__Obiettivi__
1. Aggiorna l'estratto sulla gestione del personale pubblico riscrivendo il passo da "Si dà indicazione" a "sul sito dell’IRPA." e mettendo "saggio" al posto di "paper".
2. Prosegui il testo sulle proposte per la gestione del personale pubblico dopo la sua ultima frase.

__Estratto scelto__
========================

Il tema della gestione del personale è stato oggetto specifico di studio e analisi da parte del gruppo di ricerca coordinato dal Prof. Bernardo Giorgio Mattarella e da Alessandro Tonetti, che si è occupato di individuare i profili problematici relativi alle dinamiche di gestione del personale di proporre correttivi.

Si dà indicazione delle principali proposte elaborate dal gruppo di ricerca, mentre, per un maggiore approfondimento, si rimanda al paper “La pubblica amministrazione dispone di effettive leve di gestione del personale? Incentivi vs disincentivi” pubblicato sul sito dell’IRPA.

La contrattazione collettiva

Innanzitutto, la ricerca ha evidenziato l’opportunità di avviare una discussione con le organizzazioni sindacali sia al fine di riservare un maggiore spazio regolatorio alla contrattazione individuale, e permettere così al datore di lavoro pubblico di valorizzare anche gli elementi di differenziazione fra pubblici dipendenti, sia al fine di incentivare la contrattazione integrativa e ridurre le disparità di trattamento fra i dipendenti di amministrazioni omogenee qualora non siano giustificate dalle mansioni svolte.

L’attrattività del settore pubblico

Sarebbe necessario, inoltre, definire una strategia volta ad aumentare l’attrattività del settore pubblico in termini di motivazione, spirito di appartenenza, mantenimento delle competenze, superando l’idea del cd. “posto fisso”: ciò sarebbe possibile soltanto tracciando percorsi di carriera credibili, che seguano logiche meritocratiche, ispirati al modello britannico del Career Development Plan o a quello statunitense dell’Individual Development Plan.

La gestione del personale

Occorre, poi, investire sulla qualità dei dirigenti responsabili, conferendo loro un maggiore potere decisionale in modo che – come già avviene nel settore privato – esso rappresenti una figura centrale cui rimettere la realizzazione concreta della strategia dell’amministrazione nella gestione delle risorse umane. Ovviamente, il dirigente responsabile dovrebbe essere a sua volta valutato per le sue competenze manageriali.

La misurazione e valutazione delle performance

La normativa relativa alla misurazione e valutazione della performance individuale e organizzativa dovrebbe essere semplificata e razionalizzata; inoltre, occorrerebbe coinvolgere maggiormente l’organo di indirizzo politico, nonché migliorare la qualità dei controllori e chiarire la natura dell’OIV – Organismo indipendente di valutazione – e rafforzarne la posizione. Bisognerebbe recuperare, poi, una gestione unitaria degli indirizzi, istituendo un’apposita struttura indipendente di indirizzo e audit generale che possa coordinarsi con gli OIV nelle amministrazioni.

========================

__Materiale fornito__

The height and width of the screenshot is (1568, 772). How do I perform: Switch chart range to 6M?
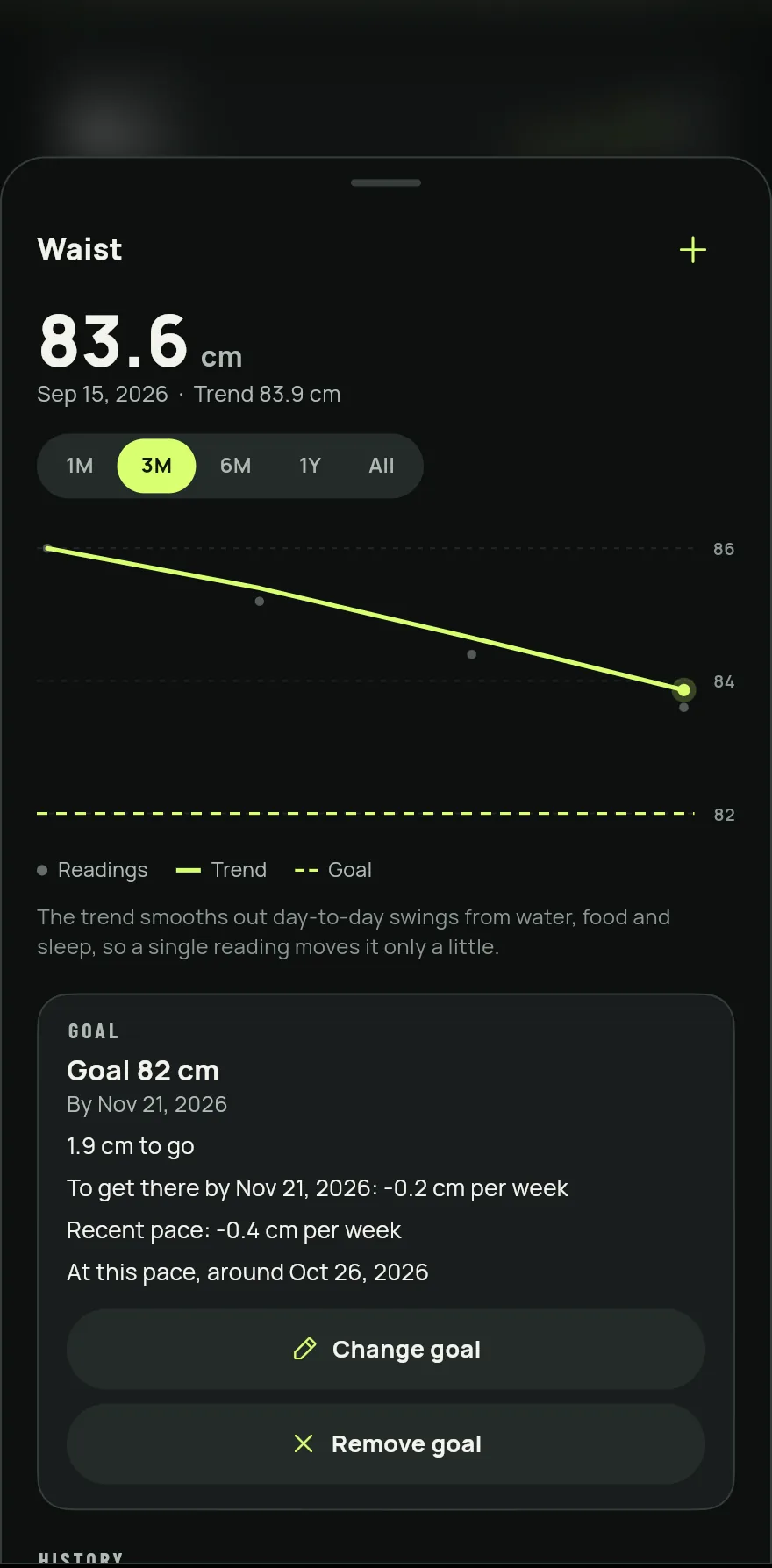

========================

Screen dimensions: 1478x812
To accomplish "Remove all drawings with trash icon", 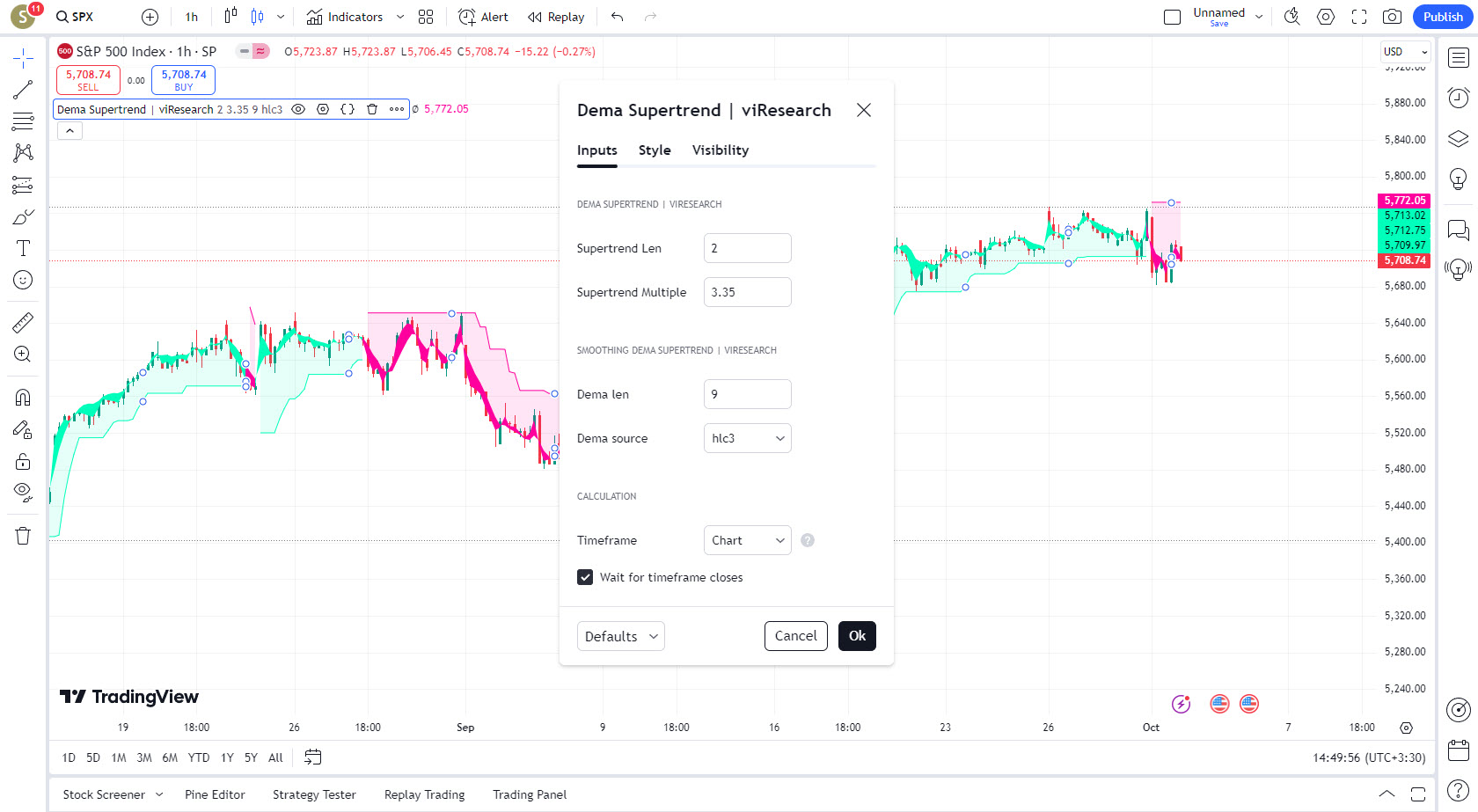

========================

__Risultati__
1.
Si dà indicazione delle principali proposte elaborate dal gruppo di ricerca, mentre, per un maggiore approfondimento, si rimanda al saggio “La pubblica amministrazione dispone di effettive leve di gestione del personale? Incentivi vs disincentivi” pubblicato sul sito dell’IRPA.

2.
Le premialità economiche e non economiche

È di fondamentale importanza, inoltre, individuare meccanismi capaci di differenziare le retribuzioni in base al merito, per esempio attraverso il ricorso allo strumento del bonus, misura che può avere un minore rischio di automatismo rispetto all’aumento di stipendio. In generale, la contrattazione dovrebbe rappresentare uno strumento di incentivazione della produttività dei dipendenti, non uno strumento di crescita retributiva generalizzata. Al fine della maggiore differenziazione tra retribuzioni dovrebbe essere data una maggiore discrezionalità decisionale al dirigente, alla quale dovrebbe chiaramente corrispondere la valutazione della sua performance, cosa che certamente lo incentiverebbe a differenziare gli strumenti premiali servendosene per raggiungere risultati migliori.

Accanto agli incentivi economici, dovrebbero poi essere sviluppati incentivi di natura non economica, sia valorizzando le prospettive di carriera interne ed esterne all’amministrazione di appartenenza, sia valorizzando la formazione e altre iniziative senza impatto finanziario (come, per esempio, l’inserimento del dipendente meritevole in un team di talenti o di soggetti che hanno accesso diretto al vertice).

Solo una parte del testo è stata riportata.